Learn R Programming

MergeGUI (version 0.2-1)

A GUI for Merging Datasets in R

Description

A GUI for merging datasets in R using gWidgets.

Copy Link

Version

Install

install.packages('MergeGUI')

Monthly Downloads

19

Version

0.2-1

License

GPL (>= 2.0)

Maintainer

Xiaoyue Cheng

Last Published

January 27th, 2014

Functions in MergeGUI (0.2-1)

Short the names from a template. The merging GUI is designed to merge data from different files. But sometimes the file names are too long to be displayed in the GUI. Hence this function is used to short the basenames by removing the same beginning letters of each name. Hence the output is a character vector whose elements will not start with the same letter.

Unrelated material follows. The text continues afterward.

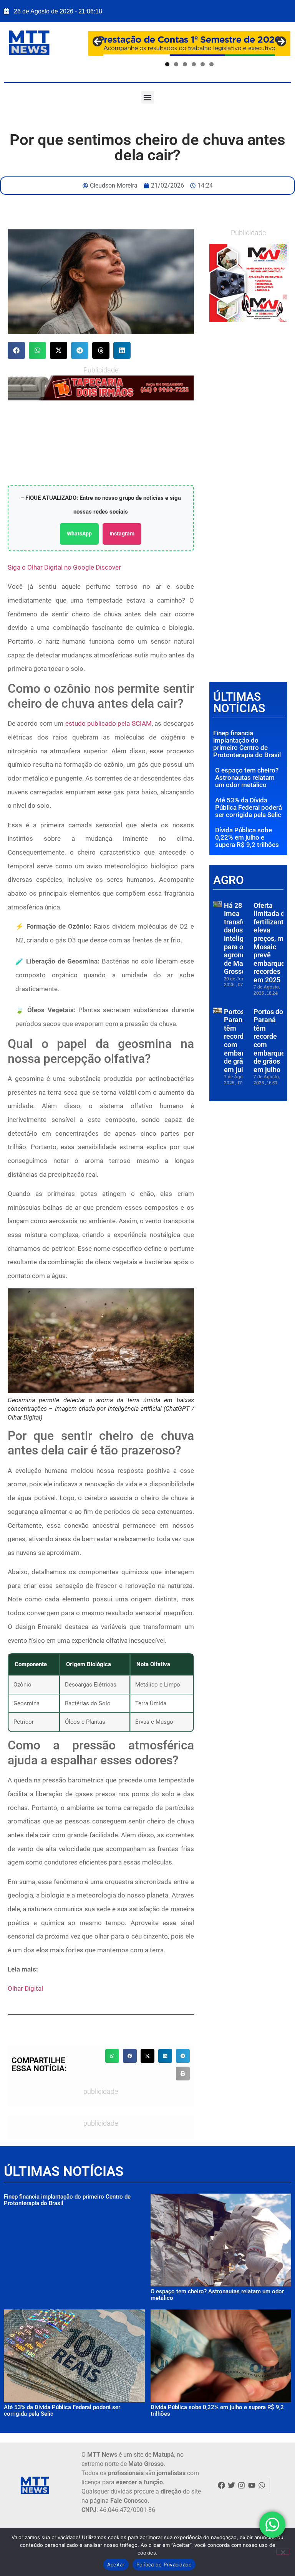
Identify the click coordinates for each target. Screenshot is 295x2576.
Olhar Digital (25, 1988)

Obtain the intersection of a list of vectors. Function "intersect" in the base package can only intersect two vectors. The function "intersect2" is designed to obtain the intersection and the difference for more than two vectors. The input should be a list whose elements are the vectors, and the outputs include the intersection of all vectors and a list whose elements are the input vectors substracting the intersection. Besides, intersect2 allows the labels of the vectors. If a list of labels is given in the input, then the outputs will also include a matrix of labels which match the intersection for the vectors, and a list of labels which match the left part of the vectors.

Compute the p-values of the Kolmogorov-Smirnov tests between different sources for each variable. This function is used to detect whether the matched variables from different files have different distributions. For each variable, it will compute the pairwise KS-test p-values among the sources, then report the lowest p-value as the indice for this variable.

Detect the classes of the variables.

The Merging GUI. This function will start with an starting interface, allowing 1) selecting several data files; 2) doing the next command with more than one files. There are two commands which could be selected: match the variables, match the cases by the key variable. In the matching-variable interface the user can 1) check the matching of the variables among files and switch the variable names if they are wrongly matched; 2) look at the numerical and graphical summaries for the selected variables, or the dictionary for selected factor varibles; 3) observe the misclassification rate, KS-test p-values and Chi-square test p-values for each variable, which helps to determine whether any transformation is needed for the variable; (For each variable, the user may want to know whether it could distinguish the sources correctly. So the misclassification rate is calculated through the tree model. KS-test is used to check whether any variable has different distributions for different sources. And the Chi-square test is useful when the user is interested in the pattern of missing values among the sources.) 4) change the name or class for any variable; 5) export the merged dataset and the summary for it. In the matching-case interface the user can determine a primary key for each data file and then merge the cases by the key.

Compute the misclassification rate for each variable. When merging data from several datasets, it is meaningful to detect whether the matched variables from different files have different centers. The function computes the misclassification rate variable by variable using classification tree (the rpart package). It will firstly merge the dataset by the given nametable.class, then use rpart for each variable to seperate the data without any covariates and compute the misclassification rate.

Chi-square tests for the counts of missing and non-missing. This function is used to detect whether the matched variables from different files have different missing patterns. For each variable, it will firstly count the missing and non-missing values among the sources, and then form a contingency table. The p-value of Chi-square test is computed from the contingency table and finally reported for the variable.